_PROVIDED DATA_:
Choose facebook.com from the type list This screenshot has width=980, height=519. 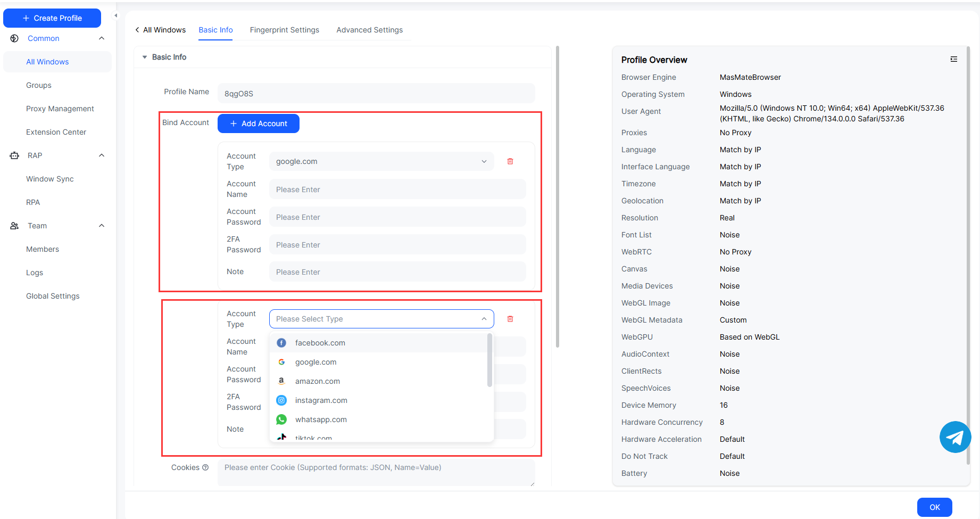[x=320, y=343]
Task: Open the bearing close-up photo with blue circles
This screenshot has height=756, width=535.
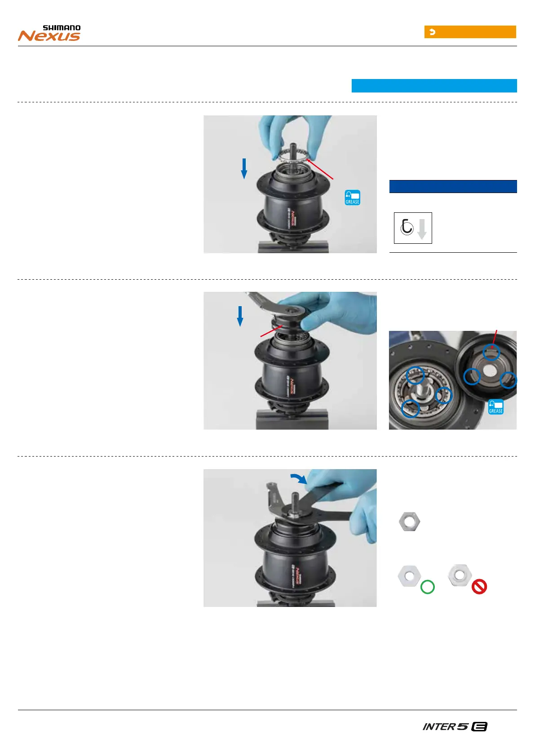Action: pyautogui.click(x=453, y=380)
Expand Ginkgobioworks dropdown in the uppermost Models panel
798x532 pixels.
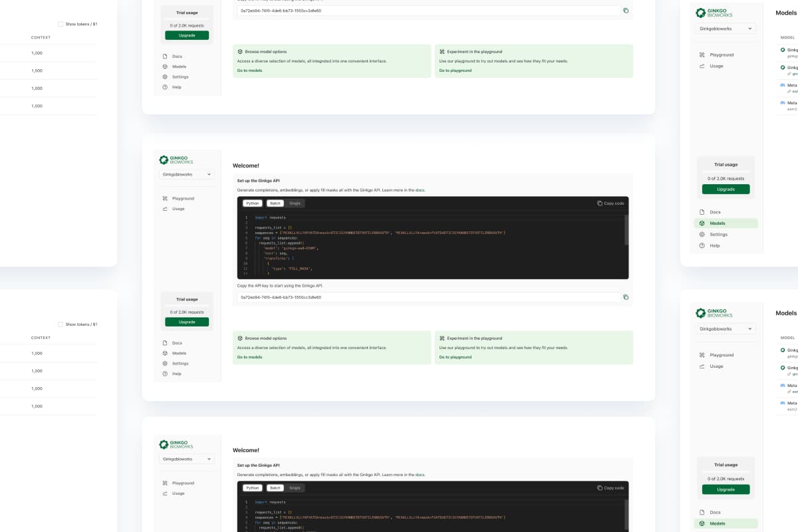tap(726, 29)
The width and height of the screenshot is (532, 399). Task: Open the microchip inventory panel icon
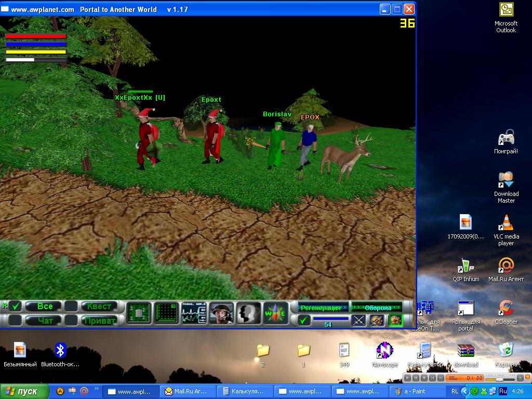pos(139,313)
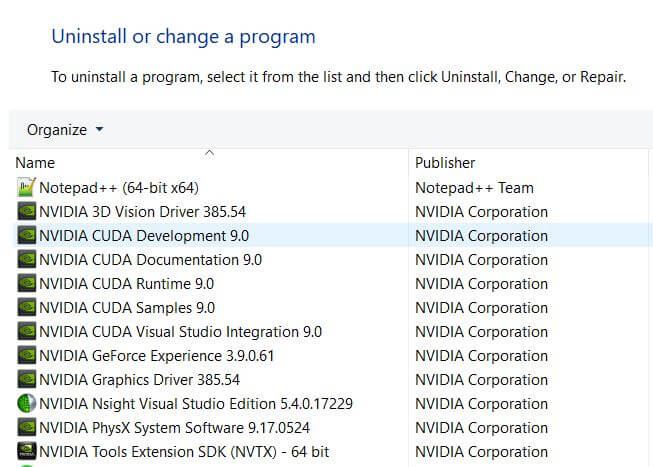Viewport: 653px width, 467px height.
Task: Open the Organize dropdown menu
Action: [x=65, y=130]
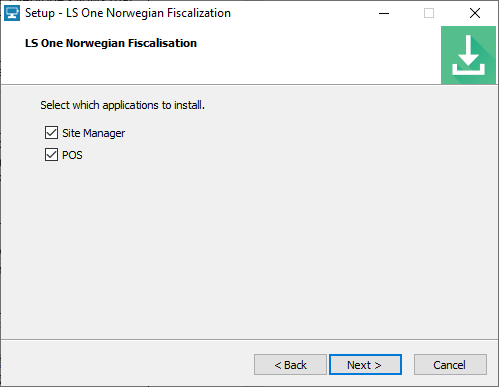Go to the next setup step
The height and width of the screenshot is (387, 499).
(x=365, y=365)
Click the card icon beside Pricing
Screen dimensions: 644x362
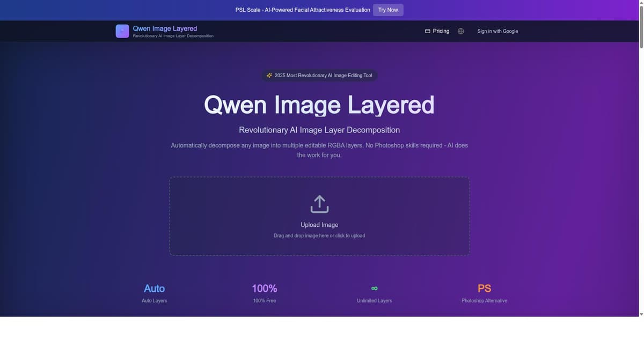(x=427, y=31)
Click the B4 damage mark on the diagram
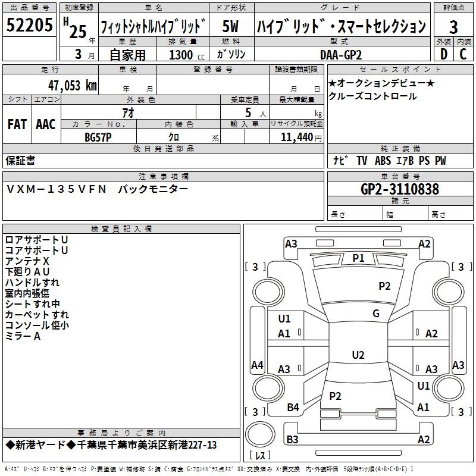The height and width of the screenshot is (476, 476). pos(293,407)
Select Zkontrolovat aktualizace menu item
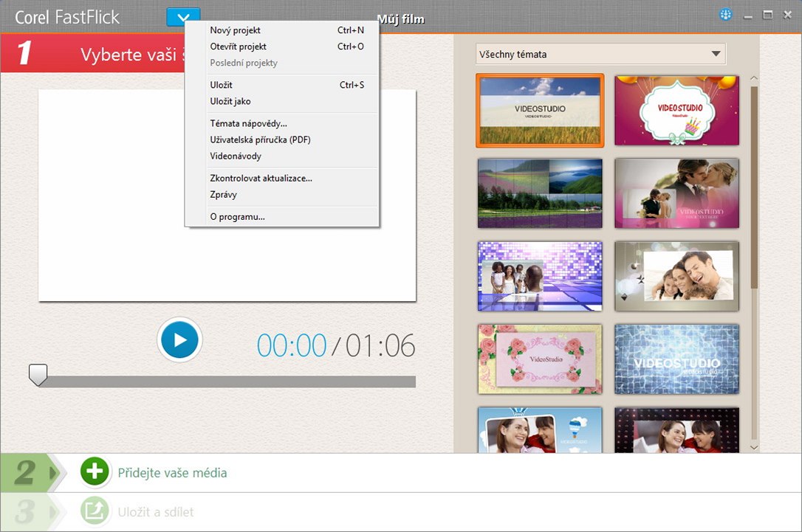 tap(261, 178)
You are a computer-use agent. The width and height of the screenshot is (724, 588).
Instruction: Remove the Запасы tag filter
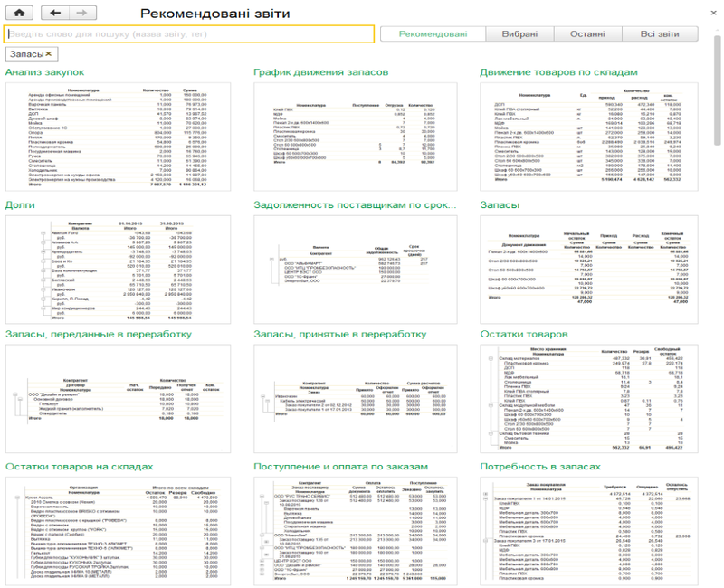pyautogui.click(x=49, y=54)

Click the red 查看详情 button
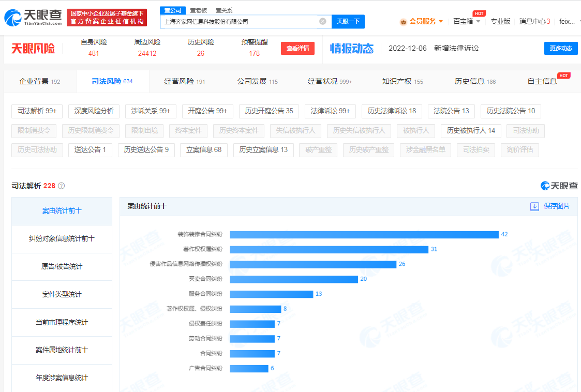point(297,49)

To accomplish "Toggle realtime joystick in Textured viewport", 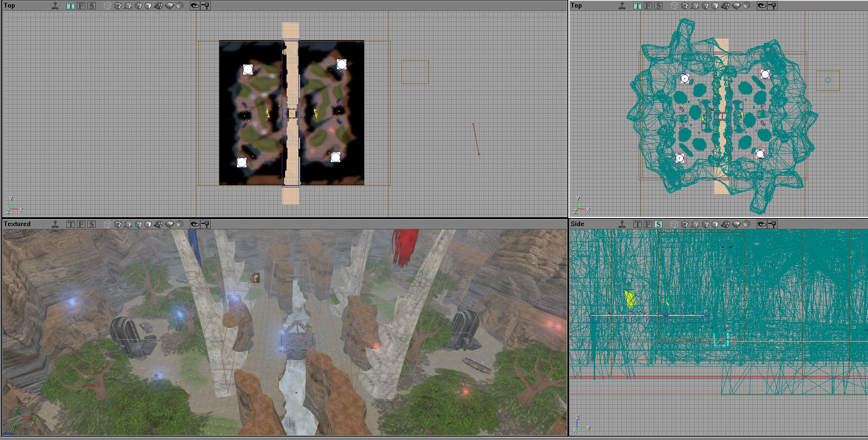I will (55, 224).
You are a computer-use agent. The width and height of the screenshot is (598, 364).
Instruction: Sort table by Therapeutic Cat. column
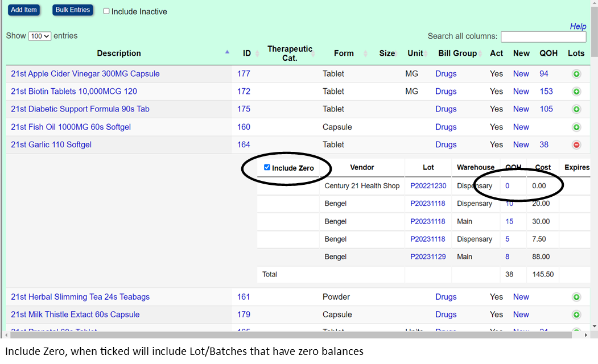tap(290, 53)
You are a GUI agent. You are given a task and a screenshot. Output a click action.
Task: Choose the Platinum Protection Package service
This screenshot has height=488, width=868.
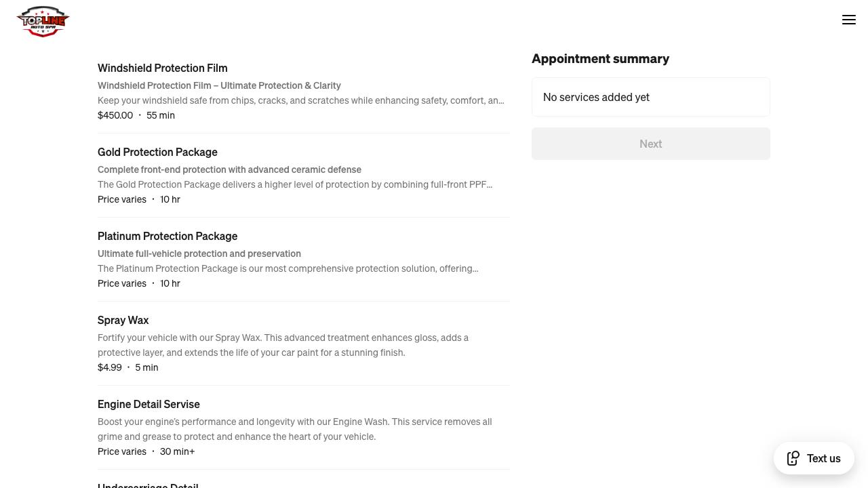[x=167, y=236]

_WHAT YOU SHOULD DO_: Could you reproduce exactly the lines from the one containing "You are a GUI" through the last line of the records, both included, leaving out the pictures?

_RESULT BELOW_:
You are a GUI agent. You are given a task and a screenshot. Output a click action.
Task: Choose the Platinum Protection Package service
This screenshot has height=488, width=868.
[x=167, y=236]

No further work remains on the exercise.